Notably, the gladiators’ extra fat doesn’t mean they were unhealthy, and their treatment wasn’t all harsh. In fact, both the archaeological evidence from the Ephesus site and writing from the period suggest the opposite. Gladiators were a significant investment, and archaeological sites evidence the fortresses as “also [including] heated floors for winter training, baths, infirmaries, plumbing, and a nearby graveyard.” Though prisoners, they likely received superior medical care. For example, the historical record shows that at least some gladiators were treated by elite doctors, such as Galen of Pergamum, the Greek physician and writer whose theories and research deeply influenced the medical field for centuries. The quality of gladiators’ medical care is also evidenced by a comparison of injuries on the bones of average citizens to those of the gladiators, which evince superior care with clean, smooth healing lines along old breaks.
Gladiators’ good-health was not just a consequence of quality medical treatment.

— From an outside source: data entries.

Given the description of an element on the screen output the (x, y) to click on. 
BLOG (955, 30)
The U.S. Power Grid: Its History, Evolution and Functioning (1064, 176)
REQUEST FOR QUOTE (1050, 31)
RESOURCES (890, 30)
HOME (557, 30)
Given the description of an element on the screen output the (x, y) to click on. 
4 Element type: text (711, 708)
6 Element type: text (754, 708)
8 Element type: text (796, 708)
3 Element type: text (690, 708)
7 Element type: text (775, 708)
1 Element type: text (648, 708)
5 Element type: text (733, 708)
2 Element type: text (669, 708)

They also regularly drank calcium supplements made of either charred plant or bone ash. Like modern athletes, they took their calcium—scholarly analyses describe the calcium levels in gladiators’ bones as “exorbitant” compared to average citizens. And the Elder Pliny records the same in Natural History XXXVI.203: “‘For abdominal cramp or bruises,’ states Marcus Varro, and I quote his very words, ‘your hearth should be your medicine chest. Drink lye made from its ashes, and you will be cured. One can see how gladiators after a combat are helped by drinking this.’”
Gladiators did have the occasional chance to nosh on more decadent foodstuffs. To kick off gladiator games, elite Romans held large banquets, which the fighters might be invited to. The first-century B.C. historian Livy described these feasts as shows complete with sacrificial animals, athletes, and famous horses, while “banquets too were prepared for the delegations with equal sumptuousness and attention to detail.”
But while some gladiators had the chance to feast, if they chose, before their upcoming fights, others faced death as part of the entertainment. During banquets, when guests “were all sated with dining and drink, [the hosts] called in the gladiators,” wrote the Greek philosopher and historian Nicolaus of Damascus in his Athletica. “No sooner did one have his throat cut than the masters applauded with delight.”